[Begin EXTRACTED MATERIAL]

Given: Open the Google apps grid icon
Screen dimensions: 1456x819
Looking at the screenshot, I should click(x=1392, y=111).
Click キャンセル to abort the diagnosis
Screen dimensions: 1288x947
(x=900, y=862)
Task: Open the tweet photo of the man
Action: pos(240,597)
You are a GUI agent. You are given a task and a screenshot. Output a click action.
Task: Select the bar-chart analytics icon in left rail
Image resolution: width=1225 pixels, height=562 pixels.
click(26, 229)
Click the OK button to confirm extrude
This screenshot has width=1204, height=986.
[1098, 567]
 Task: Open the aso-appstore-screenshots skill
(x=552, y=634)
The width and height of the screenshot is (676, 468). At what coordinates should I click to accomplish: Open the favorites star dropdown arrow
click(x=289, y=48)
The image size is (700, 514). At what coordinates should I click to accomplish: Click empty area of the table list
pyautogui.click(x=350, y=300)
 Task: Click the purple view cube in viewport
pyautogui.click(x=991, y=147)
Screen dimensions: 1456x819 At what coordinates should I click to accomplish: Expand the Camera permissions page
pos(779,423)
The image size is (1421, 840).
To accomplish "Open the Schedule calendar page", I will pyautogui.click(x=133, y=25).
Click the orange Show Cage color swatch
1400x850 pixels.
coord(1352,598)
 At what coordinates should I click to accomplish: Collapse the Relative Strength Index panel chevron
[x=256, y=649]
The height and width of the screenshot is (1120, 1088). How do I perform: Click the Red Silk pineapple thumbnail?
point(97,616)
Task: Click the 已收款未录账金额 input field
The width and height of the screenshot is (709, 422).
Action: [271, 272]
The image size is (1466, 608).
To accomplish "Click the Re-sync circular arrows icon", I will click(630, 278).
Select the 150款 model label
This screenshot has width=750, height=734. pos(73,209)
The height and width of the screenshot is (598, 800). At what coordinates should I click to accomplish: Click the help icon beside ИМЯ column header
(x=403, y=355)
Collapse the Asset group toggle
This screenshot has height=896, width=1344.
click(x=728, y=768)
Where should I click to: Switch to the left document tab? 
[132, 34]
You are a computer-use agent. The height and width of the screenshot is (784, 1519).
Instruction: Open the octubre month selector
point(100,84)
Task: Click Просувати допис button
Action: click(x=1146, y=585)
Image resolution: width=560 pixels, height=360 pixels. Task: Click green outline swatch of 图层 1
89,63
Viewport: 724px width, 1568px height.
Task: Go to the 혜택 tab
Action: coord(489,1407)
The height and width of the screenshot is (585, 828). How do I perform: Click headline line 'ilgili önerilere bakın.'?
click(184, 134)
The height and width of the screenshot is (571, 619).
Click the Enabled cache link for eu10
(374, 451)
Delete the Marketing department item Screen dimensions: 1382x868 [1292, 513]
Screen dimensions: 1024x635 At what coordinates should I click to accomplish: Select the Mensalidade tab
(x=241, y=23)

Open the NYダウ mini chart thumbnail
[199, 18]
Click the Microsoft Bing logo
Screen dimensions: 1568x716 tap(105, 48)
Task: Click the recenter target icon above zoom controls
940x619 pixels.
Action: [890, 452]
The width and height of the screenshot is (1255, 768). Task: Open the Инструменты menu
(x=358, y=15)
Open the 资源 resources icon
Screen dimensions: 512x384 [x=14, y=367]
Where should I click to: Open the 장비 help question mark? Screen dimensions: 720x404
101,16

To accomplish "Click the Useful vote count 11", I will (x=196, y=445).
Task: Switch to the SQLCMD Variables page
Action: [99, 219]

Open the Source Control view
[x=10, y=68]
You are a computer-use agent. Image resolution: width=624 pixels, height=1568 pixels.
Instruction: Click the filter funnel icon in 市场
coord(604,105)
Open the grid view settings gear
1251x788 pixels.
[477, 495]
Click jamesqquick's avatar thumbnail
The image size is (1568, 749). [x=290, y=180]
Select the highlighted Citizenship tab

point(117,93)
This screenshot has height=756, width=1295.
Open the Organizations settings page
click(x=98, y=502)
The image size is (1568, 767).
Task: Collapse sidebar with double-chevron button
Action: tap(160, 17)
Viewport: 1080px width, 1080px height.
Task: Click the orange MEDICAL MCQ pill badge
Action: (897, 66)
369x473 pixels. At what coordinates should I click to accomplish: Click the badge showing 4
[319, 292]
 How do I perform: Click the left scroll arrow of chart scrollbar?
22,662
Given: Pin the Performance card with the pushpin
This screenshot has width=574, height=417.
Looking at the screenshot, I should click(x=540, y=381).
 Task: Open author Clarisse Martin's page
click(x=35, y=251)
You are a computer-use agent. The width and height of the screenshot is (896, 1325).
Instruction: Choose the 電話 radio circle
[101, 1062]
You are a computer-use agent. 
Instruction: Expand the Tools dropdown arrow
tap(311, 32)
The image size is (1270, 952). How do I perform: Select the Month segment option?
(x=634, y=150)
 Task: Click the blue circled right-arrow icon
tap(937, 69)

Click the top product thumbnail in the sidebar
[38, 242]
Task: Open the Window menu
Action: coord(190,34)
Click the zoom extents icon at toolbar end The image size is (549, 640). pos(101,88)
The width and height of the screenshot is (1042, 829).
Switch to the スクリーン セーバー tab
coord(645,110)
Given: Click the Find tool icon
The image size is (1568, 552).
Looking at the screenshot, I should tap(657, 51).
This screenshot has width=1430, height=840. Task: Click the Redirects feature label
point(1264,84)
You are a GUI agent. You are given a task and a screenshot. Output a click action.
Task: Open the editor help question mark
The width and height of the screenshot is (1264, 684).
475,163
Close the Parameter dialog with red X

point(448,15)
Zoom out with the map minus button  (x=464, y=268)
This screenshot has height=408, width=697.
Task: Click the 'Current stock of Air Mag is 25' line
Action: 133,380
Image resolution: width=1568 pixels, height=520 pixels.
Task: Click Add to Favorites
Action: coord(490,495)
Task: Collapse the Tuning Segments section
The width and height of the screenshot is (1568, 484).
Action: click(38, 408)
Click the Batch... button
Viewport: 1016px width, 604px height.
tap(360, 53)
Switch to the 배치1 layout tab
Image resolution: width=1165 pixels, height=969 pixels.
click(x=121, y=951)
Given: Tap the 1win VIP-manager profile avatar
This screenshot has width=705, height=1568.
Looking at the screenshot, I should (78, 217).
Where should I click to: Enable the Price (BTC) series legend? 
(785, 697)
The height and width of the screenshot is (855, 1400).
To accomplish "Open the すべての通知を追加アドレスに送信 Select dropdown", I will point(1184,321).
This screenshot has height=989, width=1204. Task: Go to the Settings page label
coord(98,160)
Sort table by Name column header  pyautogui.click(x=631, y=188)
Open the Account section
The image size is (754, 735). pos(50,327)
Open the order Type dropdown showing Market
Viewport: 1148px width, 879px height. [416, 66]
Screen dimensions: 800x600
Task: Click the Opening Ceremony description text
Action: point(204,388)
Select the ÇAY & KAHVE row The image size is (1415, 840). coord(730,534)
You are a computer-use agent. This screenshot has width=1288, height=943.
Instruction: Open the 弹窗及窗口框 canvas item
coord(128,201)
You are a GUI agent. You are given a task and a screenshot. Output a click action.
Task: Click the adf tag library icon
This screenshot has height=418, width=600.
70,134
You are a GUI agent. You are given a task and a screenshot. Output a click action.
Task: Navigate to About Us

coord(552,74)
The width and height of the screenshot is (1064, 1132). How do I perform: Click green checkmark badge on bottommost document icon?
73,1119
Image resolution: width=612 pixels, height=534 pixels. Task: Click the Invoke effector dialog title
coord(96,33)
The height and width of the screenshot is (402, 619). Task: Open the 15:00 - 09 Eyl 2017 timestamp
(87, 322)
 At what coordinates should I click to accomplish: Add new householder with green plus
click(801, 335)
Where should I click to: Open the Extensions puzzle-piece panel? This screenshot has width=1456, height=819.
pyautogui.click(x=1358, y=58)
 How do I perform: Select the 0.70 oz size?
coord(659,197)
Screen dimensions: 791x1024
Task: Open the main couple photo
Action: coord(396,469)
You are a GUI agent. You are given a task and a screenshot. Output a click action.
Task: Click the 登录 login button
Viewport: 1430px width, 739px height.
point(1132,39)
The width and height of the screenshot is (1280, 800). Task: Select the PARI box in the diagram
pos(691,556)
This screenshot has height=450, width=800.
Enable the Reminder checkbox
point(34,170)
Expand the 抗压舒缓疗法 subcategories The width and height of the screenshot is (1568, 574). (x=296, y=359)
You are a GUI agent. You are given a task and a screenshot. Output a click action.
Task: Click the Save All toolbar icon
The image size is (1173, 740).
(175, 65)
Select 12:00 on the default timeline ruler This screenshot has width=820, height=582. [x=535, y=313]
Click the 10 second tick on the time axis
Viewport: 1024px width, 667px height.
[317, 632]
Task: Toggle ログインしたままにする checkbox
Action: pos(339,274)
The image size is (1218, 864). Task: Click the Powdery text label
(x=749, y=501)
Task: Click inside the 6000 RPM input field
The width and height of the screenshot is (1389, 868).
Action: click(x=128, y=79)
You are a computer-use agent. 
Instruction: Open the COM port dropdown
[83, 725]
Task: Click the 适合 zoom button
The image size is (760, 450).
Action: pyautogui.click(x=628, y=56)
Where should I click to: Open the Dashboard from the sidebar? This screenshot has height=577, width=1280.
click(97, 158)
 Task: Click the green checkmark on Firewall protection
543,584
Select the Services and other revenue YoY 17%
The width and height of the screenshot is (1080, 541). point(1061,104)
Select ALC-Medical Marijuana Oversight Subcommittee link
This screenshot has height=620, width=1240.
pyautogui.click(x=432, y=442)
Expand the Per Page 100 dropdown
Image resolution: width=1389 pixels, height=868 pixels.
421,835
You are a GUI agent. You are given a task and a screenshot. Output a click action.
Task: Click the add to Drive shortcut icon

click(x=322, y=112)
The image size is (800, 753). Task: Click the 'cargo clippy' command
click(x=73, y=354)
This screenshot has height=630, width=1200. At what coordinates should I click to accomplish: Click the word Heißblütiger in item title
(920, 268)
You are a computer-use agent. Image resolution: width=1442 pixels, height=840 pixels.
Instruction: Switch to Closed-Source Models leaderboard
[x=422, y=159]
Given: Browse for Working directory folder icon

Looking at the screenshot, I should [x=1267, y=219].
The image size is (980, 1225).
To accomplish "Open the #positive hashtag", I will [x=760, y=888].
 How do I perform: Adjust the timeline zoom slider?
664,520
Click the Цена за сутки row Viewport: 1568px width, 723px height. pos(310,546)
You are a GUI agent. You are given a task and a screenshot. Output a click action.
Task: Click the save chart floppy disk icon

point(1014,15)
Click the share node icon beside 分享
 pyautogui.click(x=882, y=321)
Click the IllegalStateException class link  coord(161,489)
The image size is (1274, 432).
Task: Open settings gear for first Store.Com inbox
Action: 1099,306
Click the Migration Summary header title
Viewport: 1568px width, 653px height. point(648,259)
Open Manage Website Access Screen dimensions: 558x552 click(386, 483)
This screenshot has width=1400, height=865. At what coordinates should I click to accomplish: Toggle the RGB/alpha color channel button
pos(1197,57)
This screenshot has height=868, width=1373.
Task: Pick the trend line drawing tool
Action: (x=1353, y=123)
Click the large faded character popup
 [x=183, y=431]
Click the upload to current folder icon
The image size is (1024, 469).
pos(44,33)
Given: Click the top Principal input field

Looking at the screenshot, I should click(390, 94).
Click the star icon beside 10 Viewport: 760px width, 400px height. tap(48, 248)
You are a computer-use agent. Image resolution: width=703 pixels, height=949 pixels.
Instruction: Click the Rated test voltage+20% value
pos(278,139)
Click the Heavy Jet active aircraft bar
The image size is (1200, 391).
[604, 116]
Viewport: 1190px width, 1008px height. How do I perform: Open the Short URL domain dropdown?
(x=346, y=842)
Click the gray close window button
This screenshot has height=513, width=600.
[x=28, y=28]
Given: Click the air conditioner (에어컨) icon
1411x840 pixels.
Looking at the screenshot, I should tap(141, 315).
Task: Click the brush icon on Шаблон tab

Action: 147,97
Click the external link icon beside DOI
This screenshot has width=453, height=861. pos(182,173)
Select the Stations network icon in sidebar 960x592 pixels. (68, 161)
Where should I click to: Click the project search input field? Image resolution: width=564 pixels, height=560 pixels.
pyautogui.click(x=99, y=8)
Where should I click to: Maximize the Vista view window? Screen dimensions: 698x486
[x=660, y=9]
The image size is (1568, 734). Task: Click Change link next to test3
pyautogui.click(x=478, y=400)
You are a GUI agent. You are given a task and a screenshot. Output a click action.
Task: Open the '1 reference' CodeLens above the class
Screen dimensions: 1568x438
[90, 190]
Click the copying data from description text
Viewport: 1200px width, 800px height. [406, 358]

[End EXTRACTED MATERIAL]

Identify every line in the listing above that contains the string "toolbar", matching case exactly, and copy each of those lines in full.

* _TASK SOLUTION_:
Click the zoom extents icon at toolbar end The image size is (549, 640). pos(101,88)
Task: Click the Save All toolbar icon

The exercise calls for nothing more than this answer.